→ **Exercise 1**
In the Commons debate on South Africa leaving the Commonwealth, translate the sentence "These matters cannot really be as difficult as all that." into French.

So we say that we have reached a situation in which evidently the Government have procrastinated; but this is no excuse for procrastinating still further. Although the Government would not tell us anything about it, we must all have a pretty shrewd idea what the issues are, and everyone must have formed his own opinion on what ought to be done on each of these items. Surely it cannot be true that the Government have refused to consider these matters at all. Surely they must have a very good idea about what they intend to do. The legal arrangements and the necessary amendments which may need to be made in individual Statutes about nationality and many other issues must surely be comparatively simple because there are many precedents for them, for this is not the first time that a country has left the Commonwealth. These matters cannot really be as difficult as all that.

I cannot believe that Her Majesty's Government really did not consider all these things. If they are going to oppose my Amendment, they must say "No, it is perfectly true; we have given no consideration to these matters. We have no idea at all what ought to be done either about general relationships or about legislation to bring certain Statutes into conformity with the new set of circumstances." The Government have one or other of these alternatives to choose. I cannot believe that they have paid no attention whatever to the matter. I am sure that a great deal of thought must have been given to it in the intervening months, that work must have been going on inside the Department and that there are men there ready now to say exactly what is necessary about a whole wide range of these things.

Continued procrastination in the interval would be no excuse for further procrastination now, and we see no reason why this matter cannot be dealt with within six months. Indeed, we see good reason why we should not allow the period to be too long—because of the effect upon the outside world. If we take an unnecessarily long time over what, whether hon. Members like it or not, has now got to be done, it will be giving a wrong impression of the new situation. We shall be leading African opinion and, in particular, Asian opinion to believe that we really want no change at all or that there is to be no change. The value of the words of the Secretary of State to the effect that it must not be left to be supposed that to leave the Commonwealth makes no difference, will be washed away if we take 12 months. We hope that the Government will now say that they can do it in less time and so accept the suggestion which I have made.

Viscount Hinchingbrooke (Dorset, South)

I can quite see the point of view of the right hon. Member for Middlesbrough, East (Mr. Marquand). If one is a Socialist and has been proceeding for a number of years on the supposition that a great country like South Africa ought to be turned out of the Commonwealth in double quick time because of the iniquities of her offences, one makes every preparation in one's mind for the fact that the Government have scheduled out the whole thing and have prepared, Department by Department and sub-department by sub-department, for the inevitable event.

10.30 p.m.

The right hon. Gentleman is quite right, from his point of view, to charge the Government with lack of foresight and lack of preparation, but on this side of the Committee we see the thing differently. It is true that there was a certain amount of row behind the scenes, so we are told, at the 1960 Prime Ministers' Conference, but that row did not come out very much in the open. Public opinion was not prepared for the calamitous event that was to fall within twelve months. Mr. Menzies was not making the sort of speeches he is now compelled to make through the turgid turn of events. Nor was Mr. Diefenbaker saying the same sort of things as he is now. They were not marching to the promised day when South Africa would leave the Commonwealth. They were hushing up, as fast and as long as they possibly could, all that happened at the 1960 Conference.

→ **Records provided**

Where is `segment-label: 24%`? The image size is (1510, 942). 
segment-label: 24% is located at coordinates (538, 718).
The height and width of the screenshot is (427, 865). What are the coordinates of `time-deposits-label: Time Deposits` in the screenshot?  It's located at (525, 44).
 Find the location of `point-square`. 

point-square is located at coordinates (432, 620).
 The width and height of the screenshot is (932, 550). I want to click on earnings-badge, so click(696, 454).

---

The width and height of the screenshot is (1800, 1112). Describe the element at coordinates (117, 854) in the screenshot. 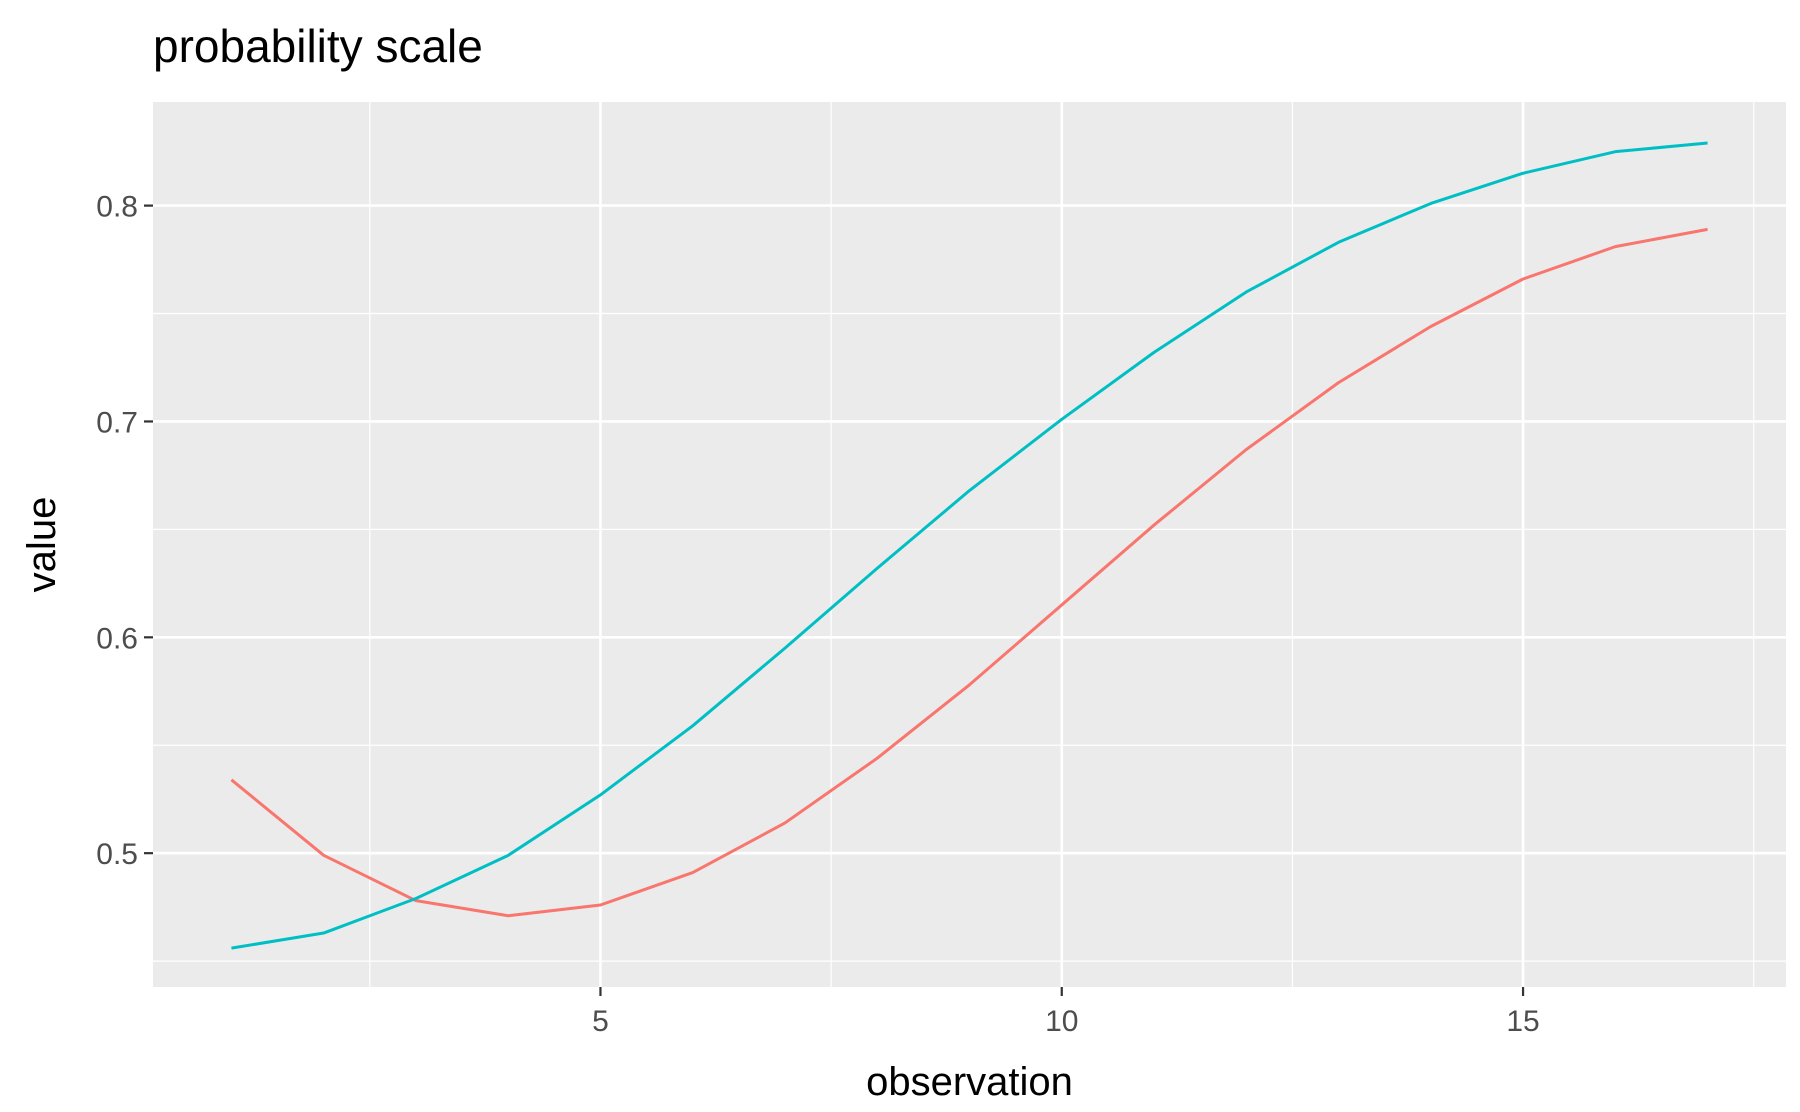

→ **Exercise 2**
From the rows, extract the lines beginning at the one containing "The height and" and ending after the one containing "The width and height of the screenshot is (932, 550).", reproducing them without changes.

→ **Answer section 1**
Ces questions ne peuvent vraiment pas être aussi difficiles que cela.

→ **Answer section 2**
The height and width of the screenshot is (427, 865). What are the coordinates of `time-deposits-label: Time Deposits` in the screenshot?  It's located at (525, 44).
 Find the location of `point-square`. 

point-square is located at coordinates (432, 620).
 The width and height of the screenshot is (932, 550). I want to click on earnings-badge, so click(696, 454).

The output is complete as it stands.